Note that when writing scripts, if we declare a variable as public, it will show up in the Inspector window for us to be able to set it. We typically set a variable as public when we want designers to tweak the values for gameplay purposes, but it also allows other scripts to access the property in code. By default, variables and methods are private, which means they can only be used within the class. For more information on access modifiers, check out https://docs.microsoft.com/en-us/dotnet/csharp/language-reference/keywords/access-modifiers.

If all goes well, we should see the script appear on our object, as follows:

Figure 1.8 – The PlayerBehaviour component added

7. Save your scene by going to File | Save. Afterward, play the game and use the left and right arrows to see the player moving according to your input, but no matter what, moving forward by default:

Figure 1.9 – The current state of the game

Now you can see that the ball moves automatically, and our input is received correctly!

We could stop working with the PlayerBehaviour class script here, but I want to touch on a couple of things that we can use in order to improve the quality and style of our code. This becomes especially useful when you start building projects in teams. As you’ll be working with other people, some of them will be working on code with you. Then, there will be designers and artists who will not be working on code with you but will still need to use the things that you’ve programmed.

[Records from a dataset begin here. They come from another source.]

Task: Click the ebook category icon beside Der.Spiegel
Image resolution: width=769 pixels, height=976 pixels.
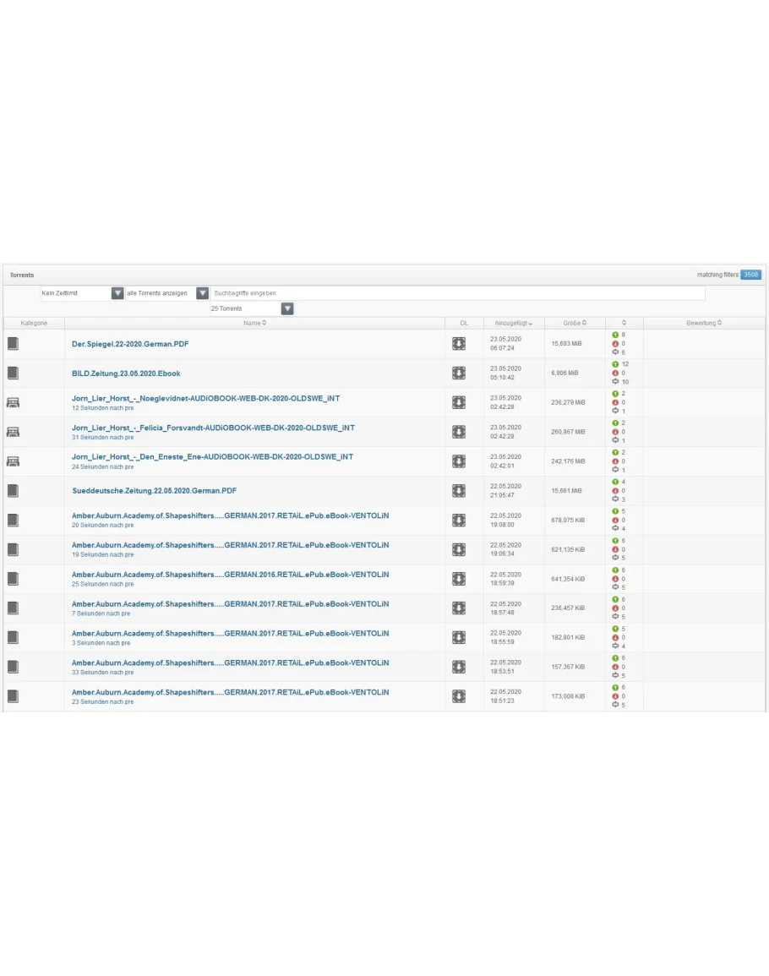Action: [13, 344]
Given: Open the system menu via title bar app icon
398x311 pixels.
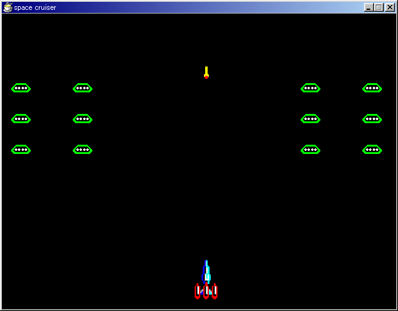Looking at the screenshot, I should pos(7,7).
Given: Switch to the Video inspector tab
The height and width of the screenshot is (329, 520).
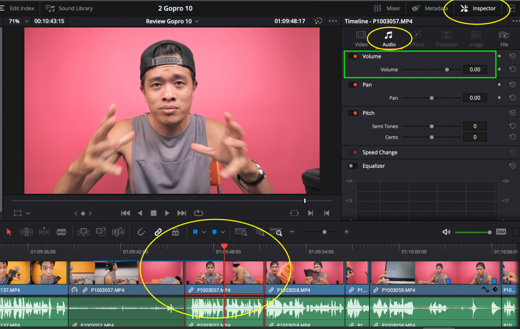Looking at the screenshot, I should 361,39.
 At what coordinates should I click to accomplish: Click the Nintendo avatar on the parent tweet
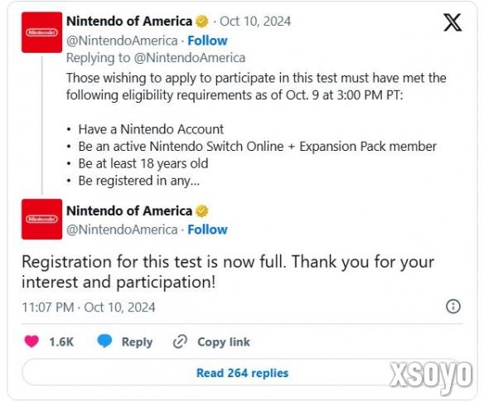click(41, 32)
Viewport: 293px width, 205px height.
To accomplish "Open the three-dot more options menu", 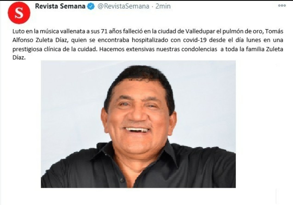I will coord(282,6).
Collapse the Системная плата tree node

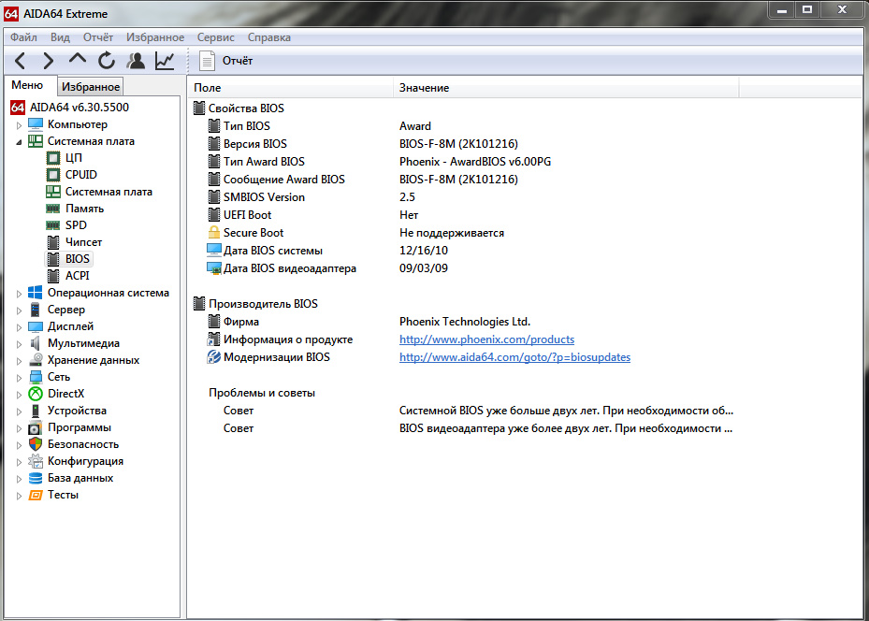pyautogui.click(x=19, y=142)
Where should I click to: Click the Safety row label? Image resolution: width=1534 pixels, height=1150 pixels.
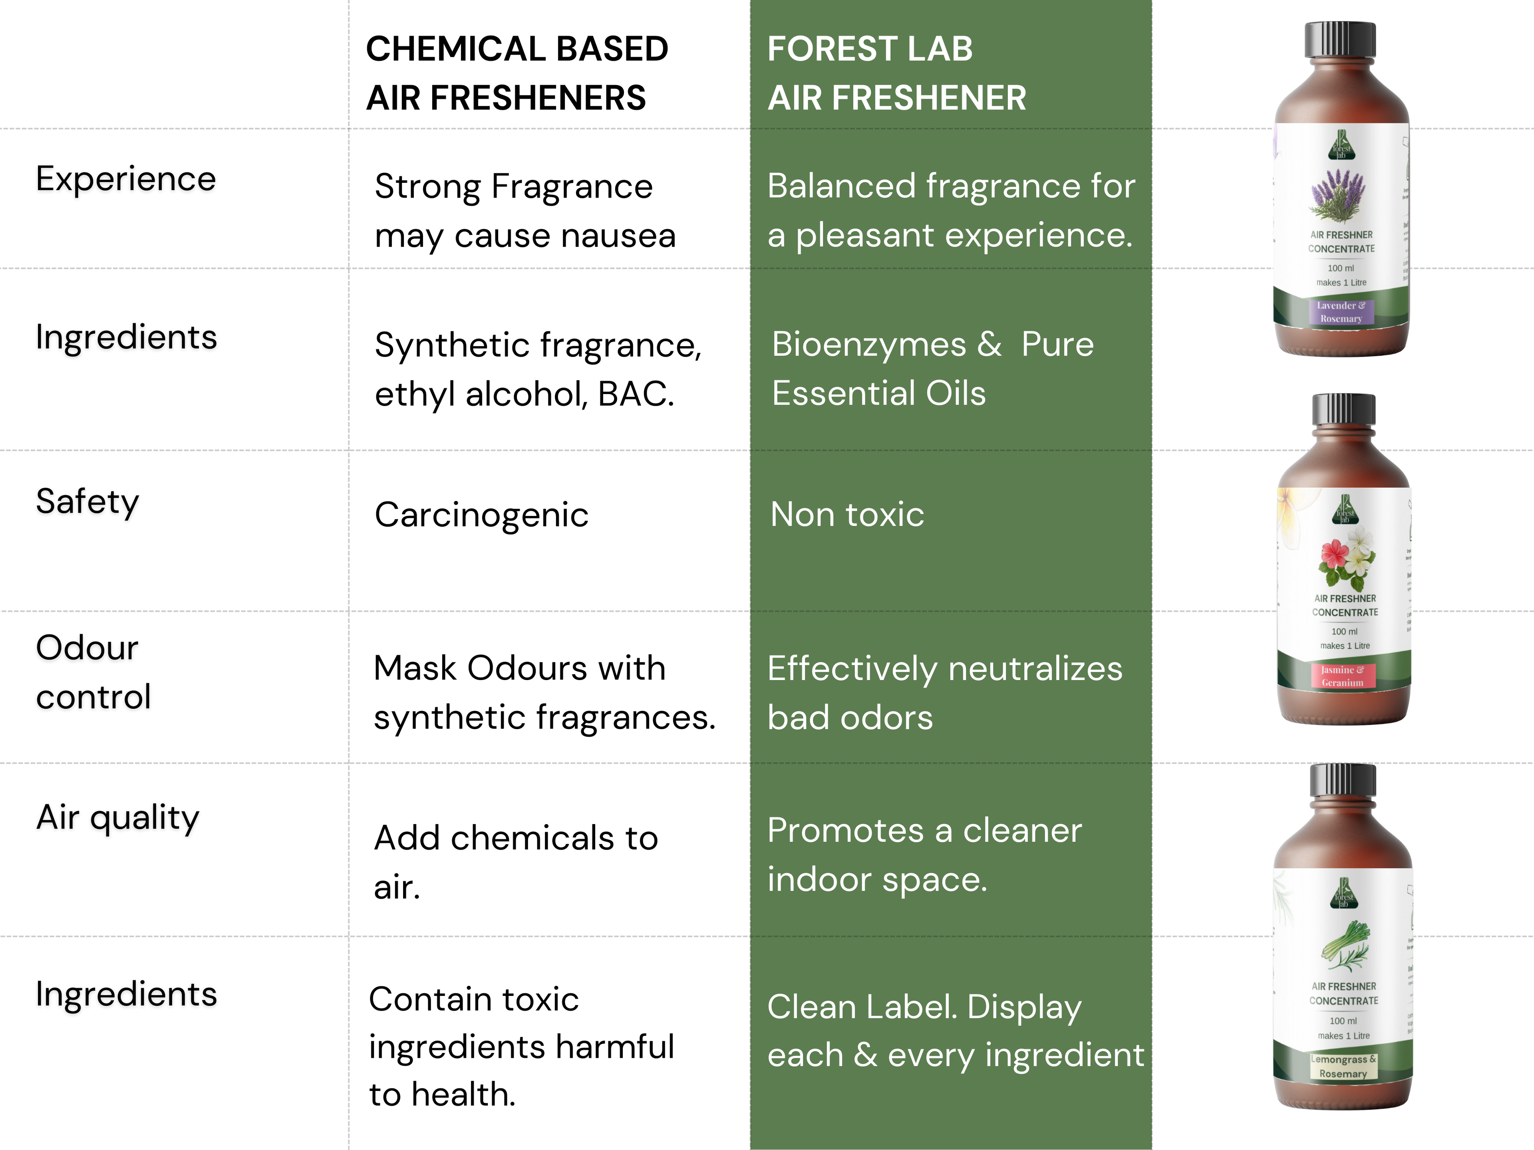point(87,501)
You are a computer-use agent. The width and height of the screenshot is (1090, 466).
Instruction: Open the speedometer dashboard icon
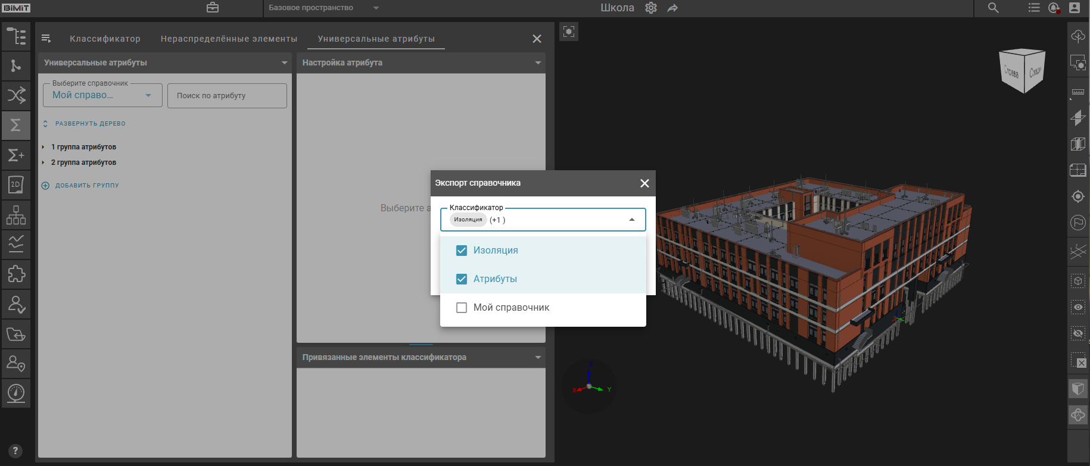[x=16, y=393]
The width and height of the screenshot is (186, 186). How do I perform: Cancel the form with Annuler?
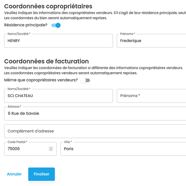point(15,174)
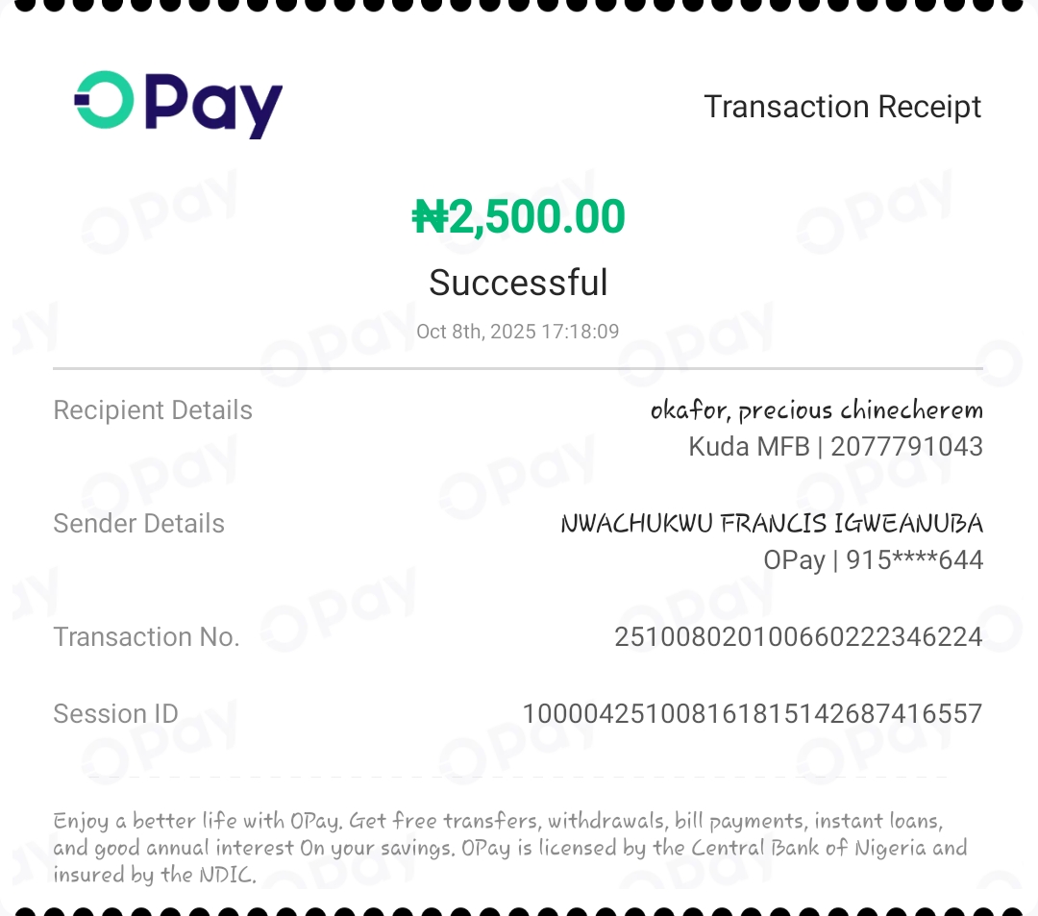This screenshot has height=916, width=1038.
Task: Click the Transaction No. label
Action: [146, 637]
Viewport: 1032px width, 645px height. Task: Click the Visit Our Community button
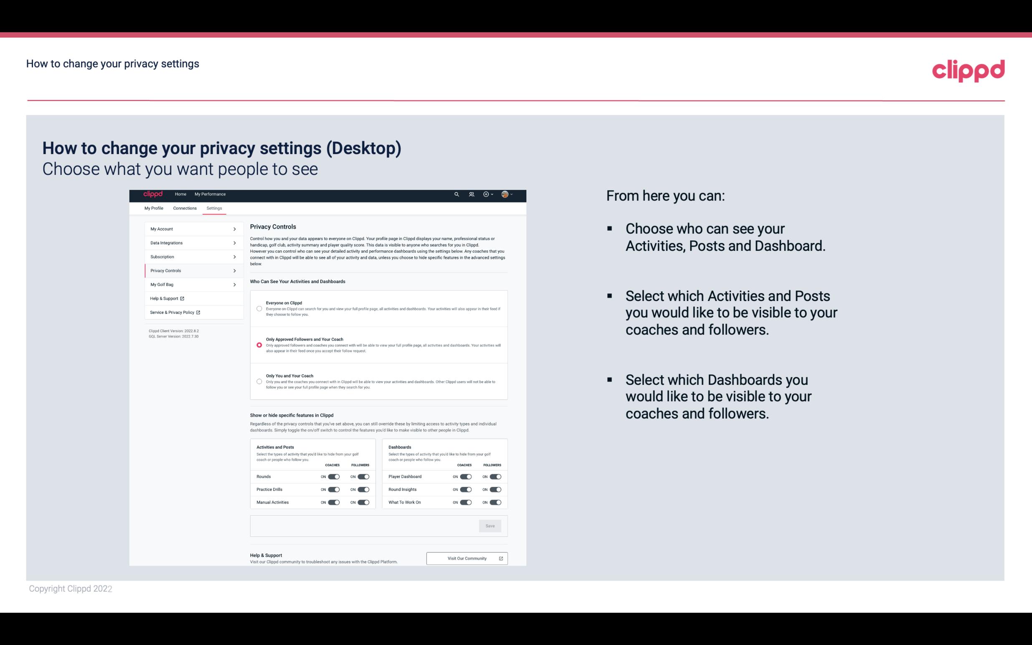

When writing scripts, we want them to be as error-proof as possible. Making the rb variable private starts that process, as now the user will not be able to modify that anywhere outside of this class. We want our teammates to modify dodgeSpeed and rollSpeed, but we may want to give them some advice as to what it is and/or how it will be used. To do this in the Inspector window, we can make use of something called an attribute.

Using attributes

Attributes are things we can add to the beginning of a variable, class, or function declaration, which allow us to attach additional functionality to them. There are many of them that exist inside Unity, and you can write your very own attributes as well, but right now, we’ll talk about the ones that I use most often.

The Tooltip attribute

If you’ve used Unity for a period of time, you may have noted that some components in the Inspector window, such as Rigidbody, have a nice feature—if you move your mouse over a variable name, you’ll see a description of what the variables are and/or how to use them. The first thing you’ll learn is how we can get the same effect in our own components by making use of the Tooltip attribute. If we do this for the dodgeSpeed and rollSpeed variables, it will look something like this:

[Tooltip("How fast the ball moves left/right")]
public float dodgeSpeed = 5;
[Tooltip("How fast the ball moves forward  automatically")]
public float rollSpeed = 5;

Save the preceding script and return to the editor:

Figure 1.10 – Tooltip attribute example

Now, when we highlight the variable using the mouse and leave it there, the text we placed will be displayed. This is a great habit to get into, as your teammates can always tell what it is that your variables are being used for without having to actually look at the script itself.

Note

For more information on the Tooltip attribute, check out https://docs.unity3d.com/ScriptReference/TooltipAttribute.html.

The Range attribute

Another thing that we can use to protect our code is the Range attribute. This will allow us to specify a minimum and maximum value for a variable. Since we want the player to always be moving forward, we may want to restrict the player from moving backward. To do that, we can add the following highlighted line of code:

[Tooltip("How fast the ball moves forward  automatically")]
[Range(0, 10)]
public float rollSpeed = 5;

Save your script, and return to the editor:

Figure 1.11 – Range attribute example

We have now added a slider beside our value, and we can drag it to adjust between our minimum and maximum values. Not only does this protect our variable from being changed to an invalid state but also makes it so that our designers can tweak things easily by just dragging them around.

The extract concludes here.